Review of the available evidence suggests that the long-standing fear of stimulating prostate cancer with testosterone is without a scientific basis (9). One explanation for this lack of increased risk is that testosterone treatment fails to increase concentrations of testosterone or dihydrotestosterone within the prostate itself (10).

A new concern is the association of low levels of testosterone with prostate cancer. Approximately 15% of hypogonadal men with a prostate-specific antigen (PSA) 4.0 ng/ml or less have biopsy-detectable cancer, and the risk of cancer was increased for men with more severe reductions in testosterone (11). Low levels of testosterone have also been associated with high-grade prostate cancer, higher stage at presentation, and worse prognosis (9).

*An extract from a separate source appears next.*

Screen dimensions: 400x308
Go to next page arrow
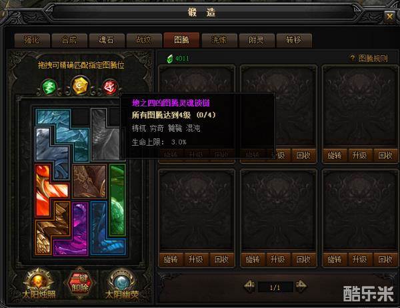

With regard to PSA monitoring, I fear the recommendations in the Guidelines are too lax. Urologists view yearly PSA increases of 0.7–0.9 ng/ml as suspicious and generally perform prostate biopsy for an increase of 1.0 ng/ml or greater (2).

The diagnosis of androgen deficiency requires only an ear attuned to the characteristic symptoms and a blood test providing evidence of reduced levels of total or free testosterone. Treatment provides an opportunity for gratifying results, for patients and clinicians alike.